PARTI DELL'ESERCIZIO:
A: Nel brano da leggere, di quanto è calata l'auto nel 2008?
B: Secondo il brano da leggere, per chi la crisi richiede misure da economia di guerra? Elencali tutti.

BRANO DA LEGGERE:
Lo sovracapacità è il nemico da battere

  • –di Stefano Aversa*

È ormai chiaro a tutti che stiamo attraversando una crisi senza precedenti per distruzione di valore ed estensione globale. Potremo chiamarla la prima crisi mondiale che, come tale, richiede misure da economia di guerra per molti Paesi, settori industriali e aziende. L'auto è tra i settori più colpiti. Vale la pena provare a individuare come rivederne l'assetto industriale per ridare una sostenibilità economica al settore.
L'industria dell'auto è particolarmente sensibile ai cicli economici in quando produce beni ad alto valore il cui acquisto può essere quasi sempre rinviato. A fronte di un Pil nei Paesi europei cresciuto nel 2008 intorno al l'1% (ma con l'Italia a -0,6) l'auto è calata dell'8%; e nel 2009 per un Pil circa a -2% si prevede un tonfo delle vendite auto del 20.

SEZIONE DEI DATI:

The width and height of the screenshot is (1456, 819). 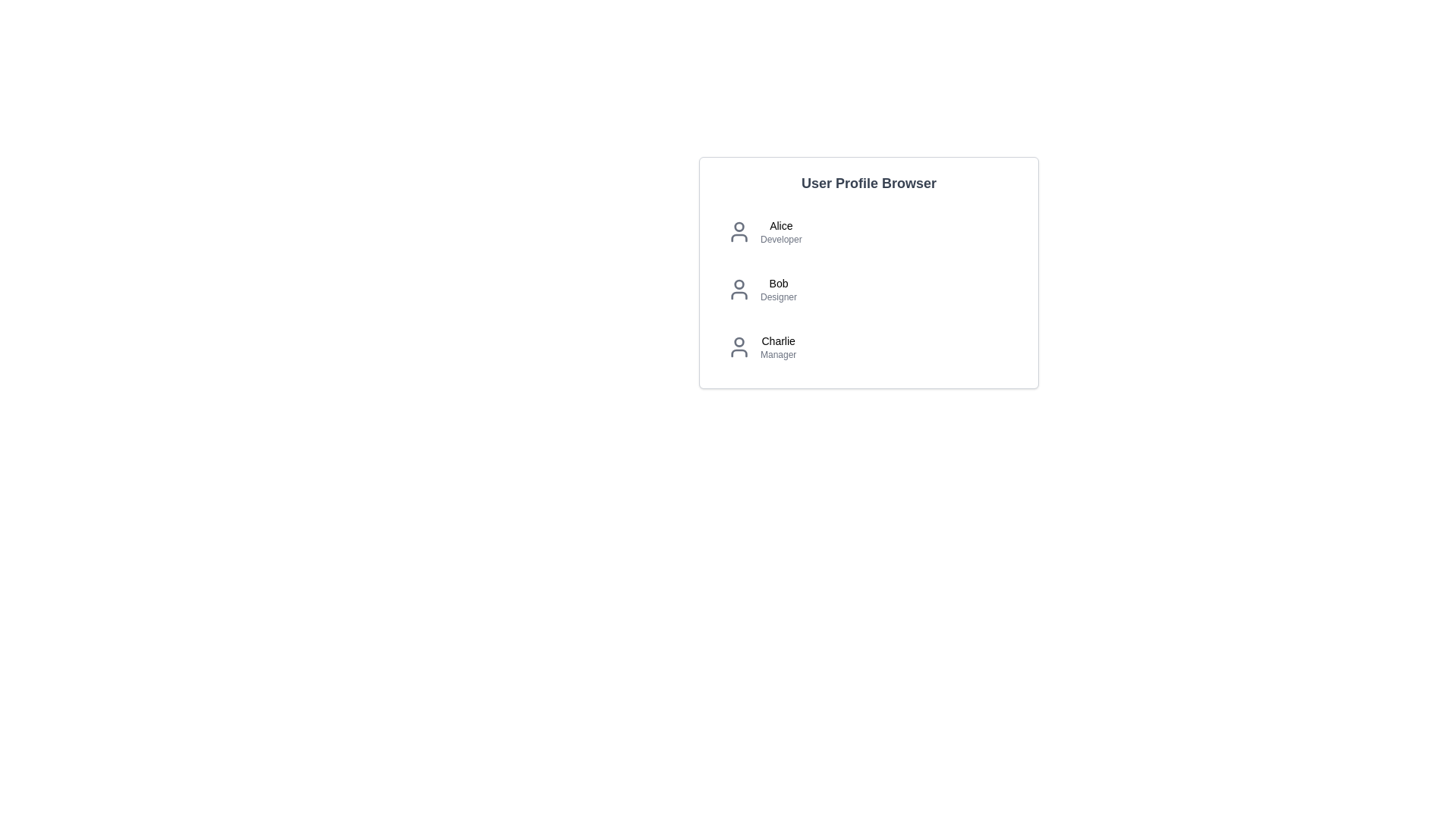 I want to click on the text label indicating the role or title (Manager) of the user named 'Charlie', which is located below the text 'Charlie' in the User Profile Browser panel, so click(x=778, y=354).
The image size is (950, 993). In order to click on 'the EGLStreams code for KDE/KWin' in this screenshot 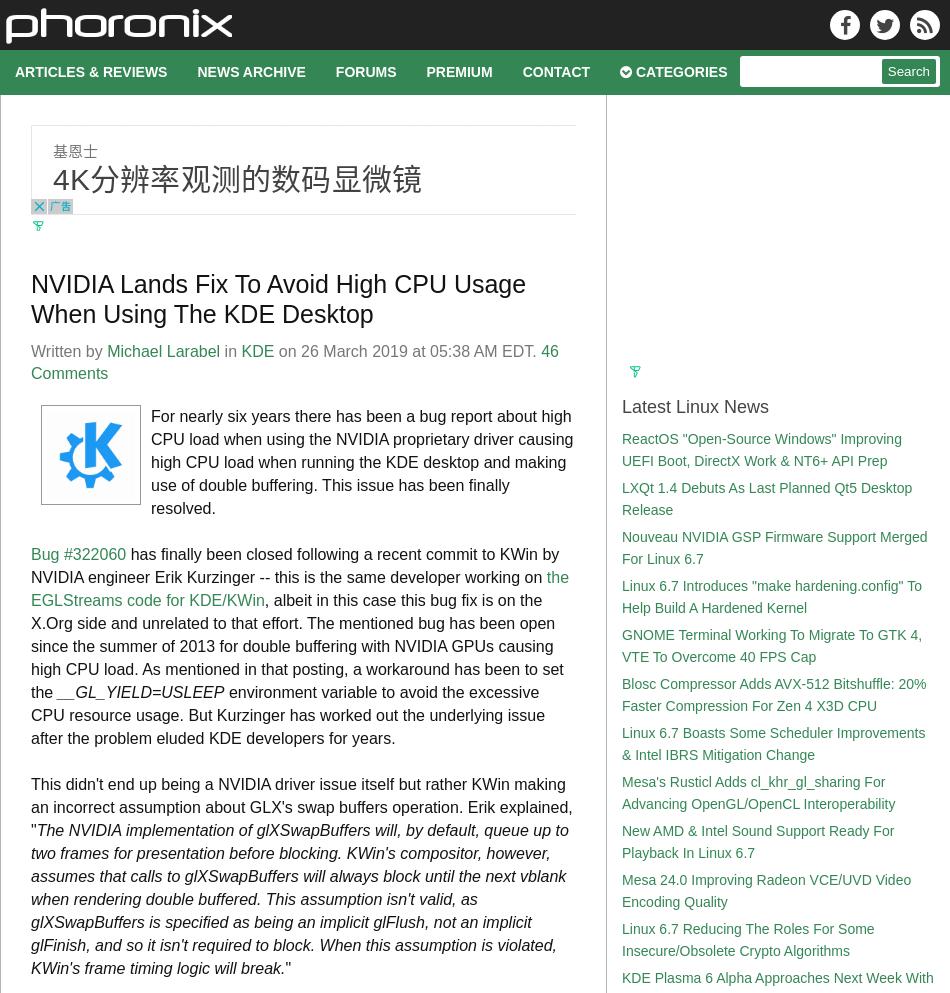, I will do `click(299, 589)`.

SOLUZIONI PER COMPITO:
A: Dell'8%.

B: Per molti Paesi, settori industriali e aziende.